====== EXERCISE TEXT

India needs to create spaces where talent does not just survive. It must feel seen, supported, and inspired to stay. This goes beyond handing out bigger paychecks or building new labs. It means cutting through the layers of red tape that often smother good ideas before they start. It means giving universities the freedom to nurture curiosity instead of rewarding compliance.
And it means reimagining classrooms as places where asking bold questions matters more than memorizing safe answers. If young people grow up in a system that celebrates risk- taking and original thought, they are far more likely to build their futures here instead of seeking them elsewhere.
The answers cannot stop at classrooms and textbooks. India must invest in research universities that do not just teach knowledge but create it, with labs where big ideas can grow into breakthroughs. It must build bridges across borders — innovation hubs where Indian scientists work alongside global peers and where ideas flow as freely as goods. Even immigration policies can become part of the solution by making it easier for those who leave to come back, start companies, or mentor the next generation. Countries like South Korea and Israel once faced the same struggle, yet they turned the tide by backing ambitious research, making it easier to build businesses, and treating their diaspora as partners rather than as people lost. India, too, can choose that path.
There is also a geopolitical dimension to this challenge. As technology fragments into competing blocs and supply chains reorganize around strategic partnerships, talent itself becomes a tool of statecraft. Countries that attract and retain the best minds will shape the industries of the future, from AI and quantum computing to biotechnology and clean energy. India’s ability to compete in that race will depend not just on producing talent but on creating conditions that make staying attractive. Otherwise, the nation risks becoming a training ground for someone else’s breakthroughs.
This does not mean shutting doors or resenting those who leave. The Indian diaspora has been one of the country’s greatest strengths, sending home more than $125 billion in remittances in 2023 and serving as ambassadors of soft power. But the goal must shift from celebrating departures to enabling returns, or better yet, making departure unnecessary. A “brain circulation” that moves talent fluidly between India and the world, rather than a one-way drain, is what a confident nation must aim for.
Teachers will remain the quiet center of this transformation. The classrooms they shape today will decide whether the next Sundar Pichai builds products for Google or for a company headquartered in Bengaluru. They will decide whether the next Nobel Prize in physics is claimed by a scientist working in Lausanne or in Pune. And they will decide whether the brightest students see India as a launchpad they must leave or a laboratory they can lead.

============
====== INFORMATION PROVIDED

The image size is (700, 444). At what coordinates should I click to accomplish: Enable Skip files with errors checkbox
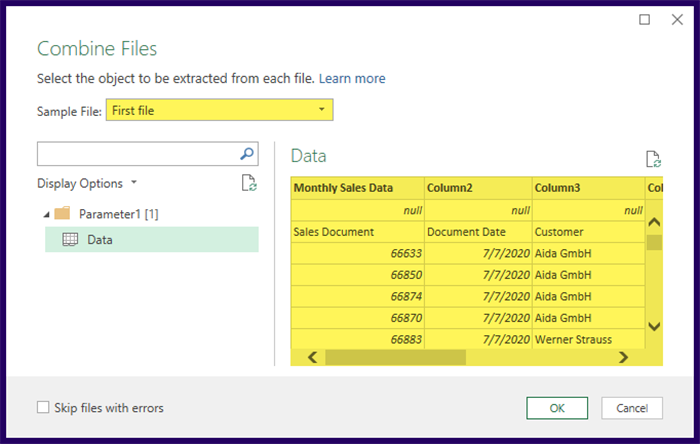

============

#### EXERCISE
Render this sentence from the text on India's talent in Spanish: "Countries that attract and retain the best minds will shape the industries of the future, from AI and quantum computing to biotechnology and clean energy."

#### WRITTEN ANSWER
Los países que atraigan y retengan a las mejores mentes darán forma a las industrias del futuro, desde la IA y la computación cuántica hasta la biotecnología y la energía limpia.